[Source records]
________

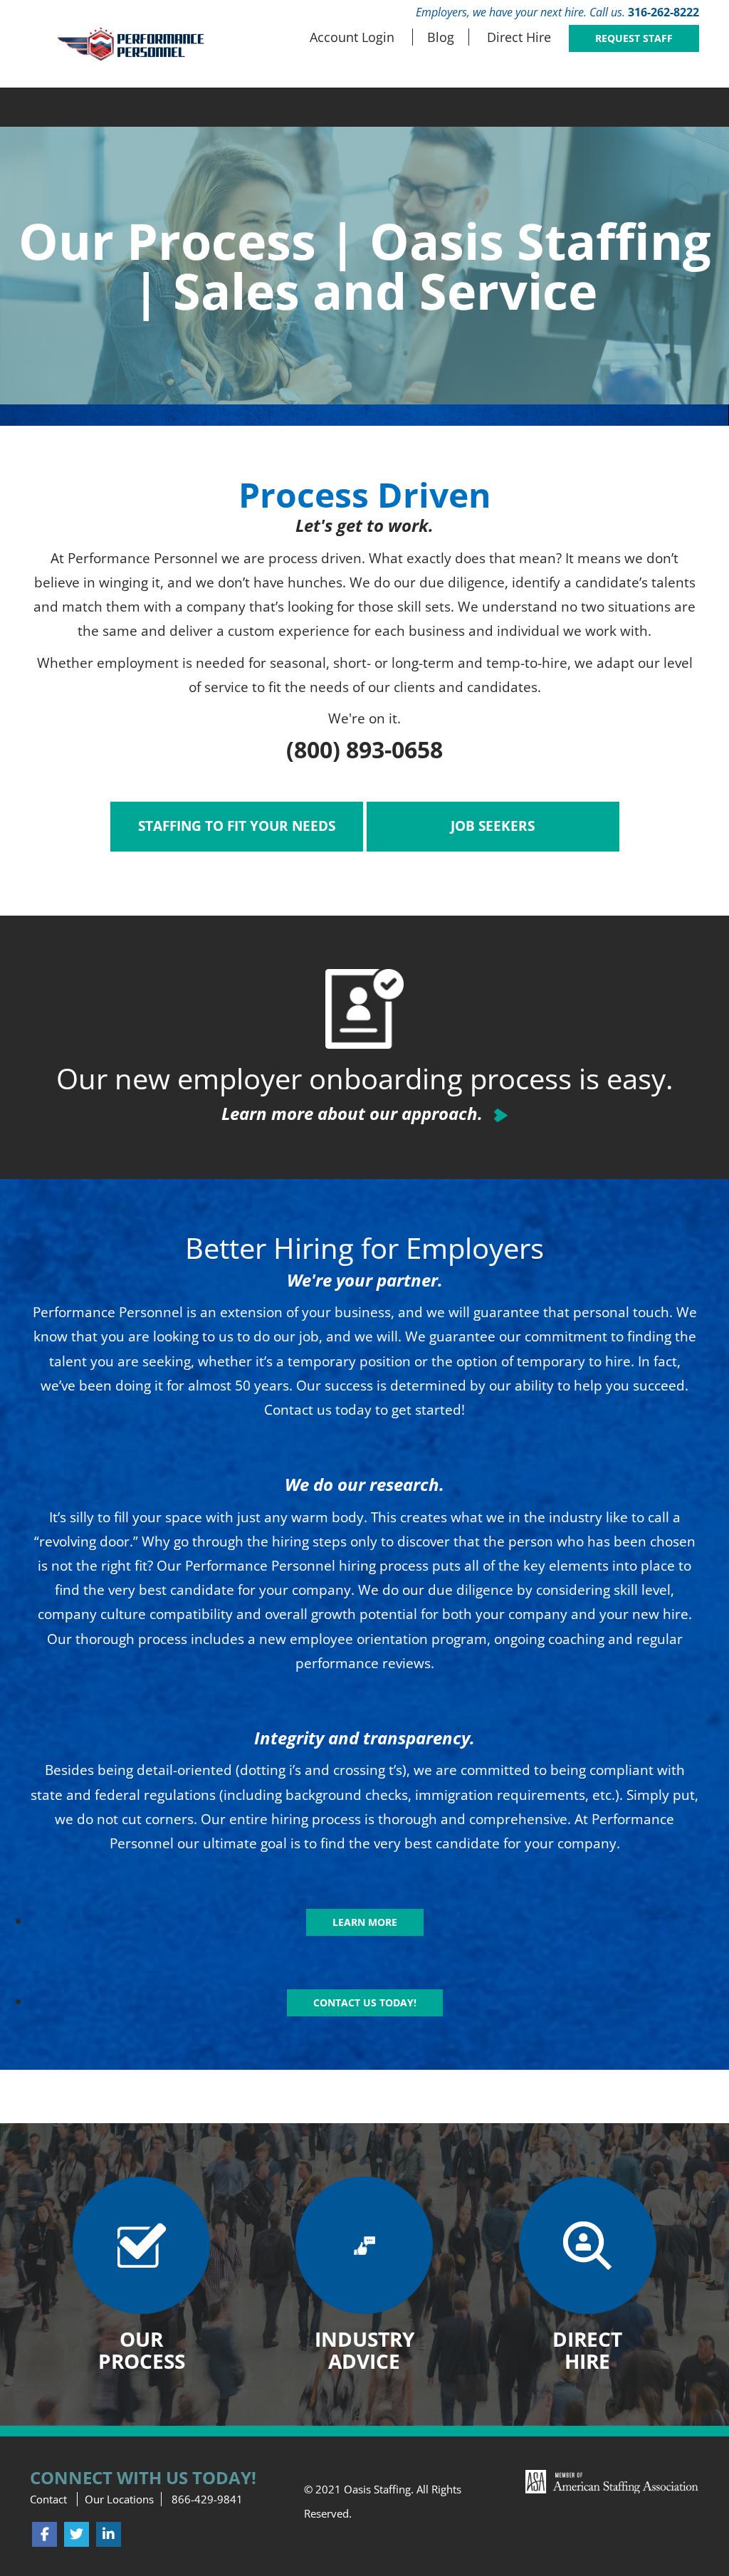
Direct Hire (519, 37)
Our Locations (119, 2499)
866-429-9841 (207, 2499)
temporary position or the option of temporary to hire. (461, 1361)
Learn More (364, 1922)
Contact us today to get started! (364, 1409)
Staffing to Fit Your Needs (236, 826)
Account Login (352, 37)
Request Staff (634, 38)
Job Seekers (493, 826)
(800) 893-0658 (364, 749)
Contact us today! (364, 2002)
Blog (440, 37)
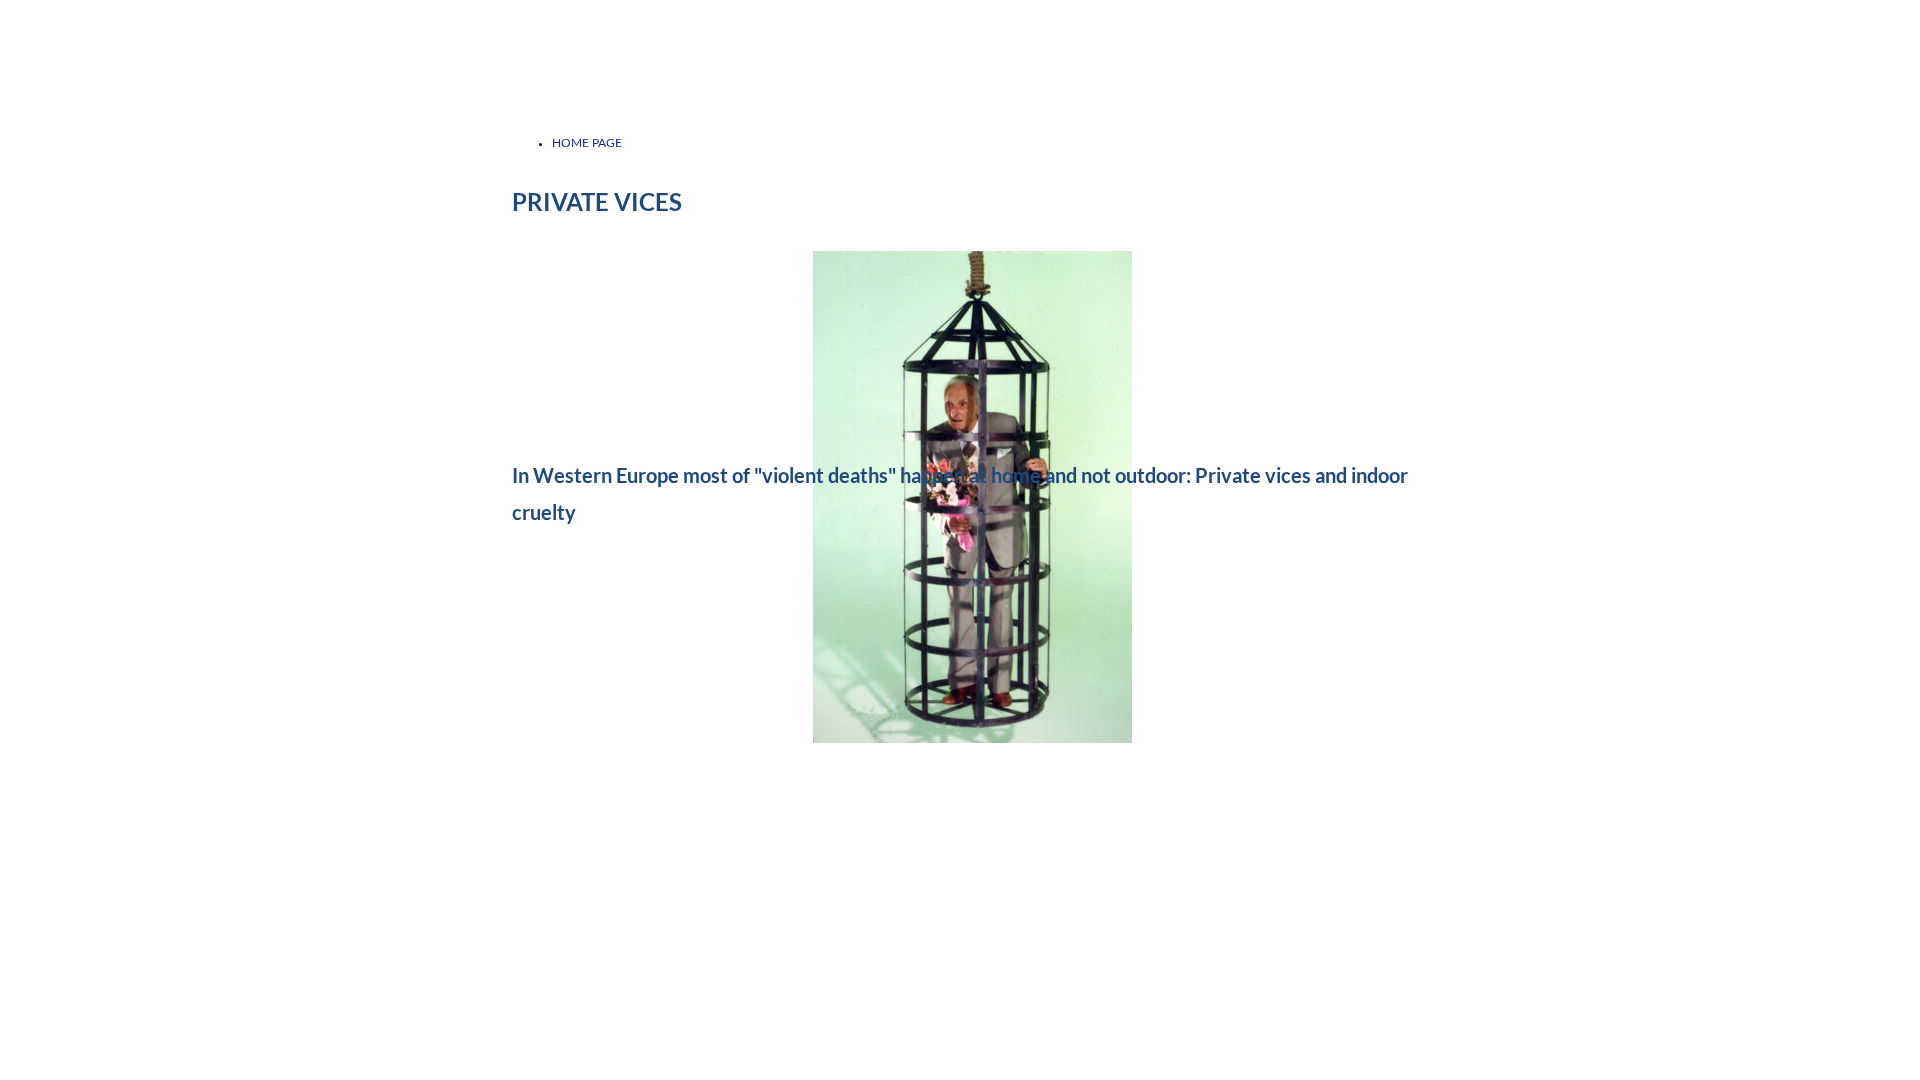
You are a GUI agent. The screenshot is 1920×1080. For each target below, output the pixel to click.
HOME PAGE (587, 143)
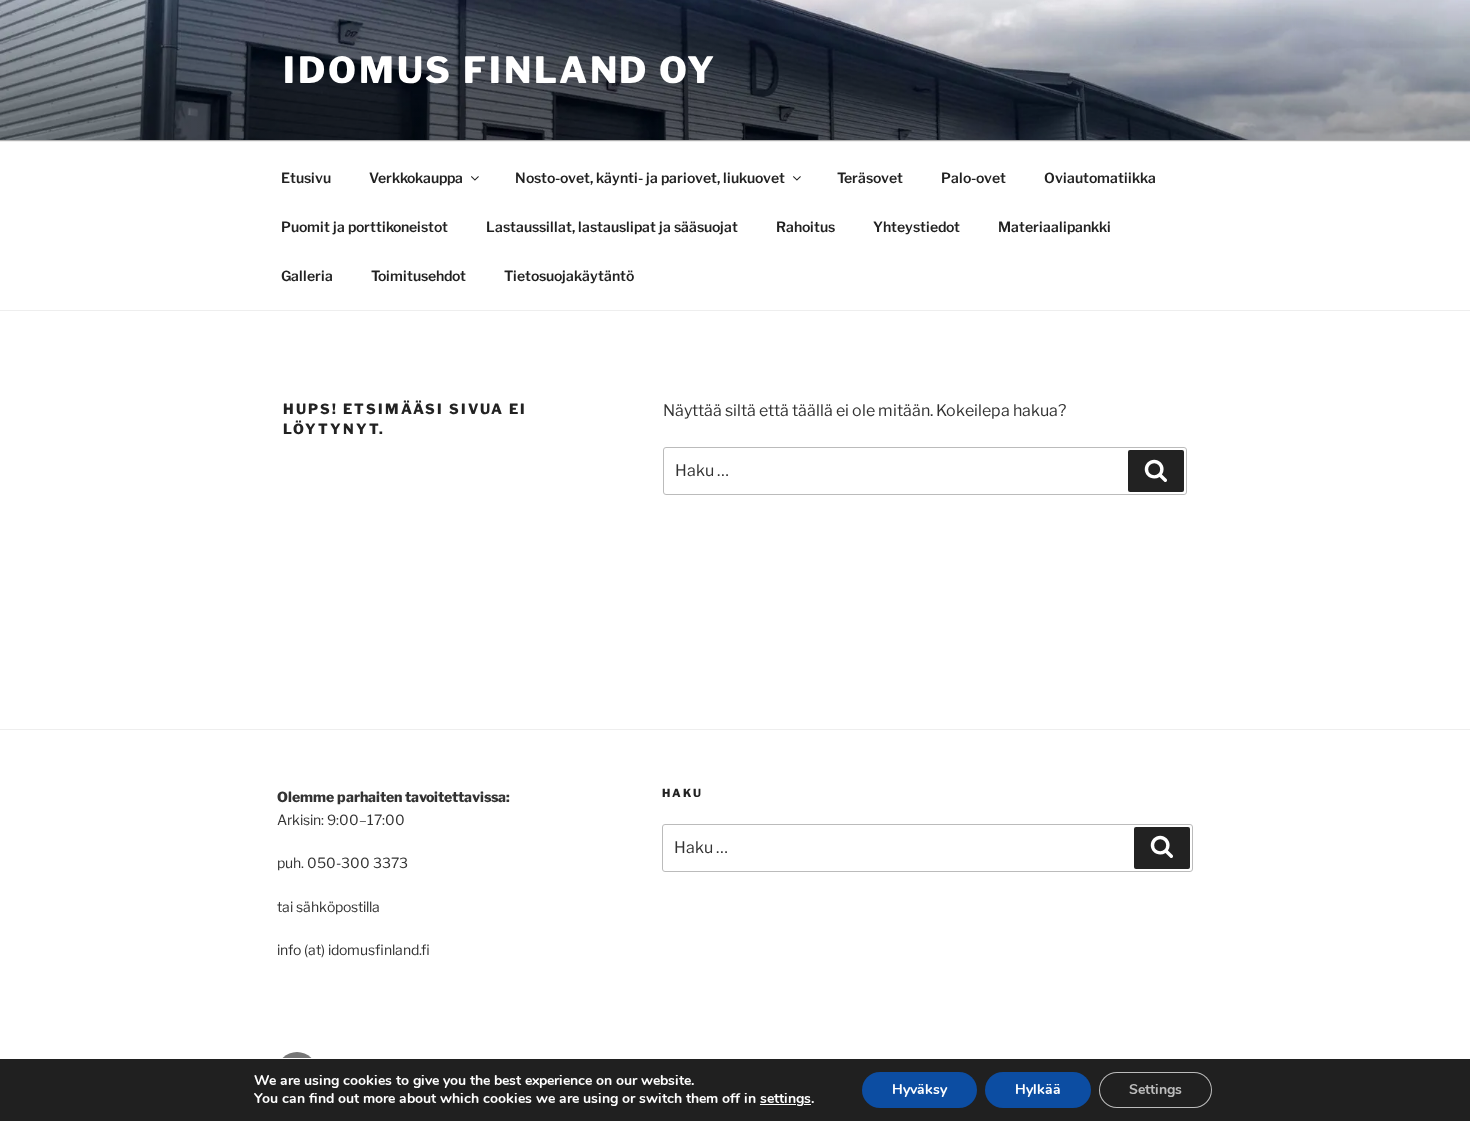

________

AIM OF THE TASK: Your reply is to repeat, unchanged, the lines above running from the one with "temporary position or" up to and including the one with "Blog (440, 37)".

SOLUTION TO THIS EXERCISE:
temporary position or the option of temporary to hire. (461, 1361)
Learn More (364, 1922)
Contact us today to get started! (364, 1409)
Staffing to Fit Your Needs (236, 826)
Account Login (352, 37)
Request Staff (634, 38)
Job Seekers (493, 826)
(800) 893-0658 (364, 749)
Contact us today! (364, 2002)
Blog (440, 37)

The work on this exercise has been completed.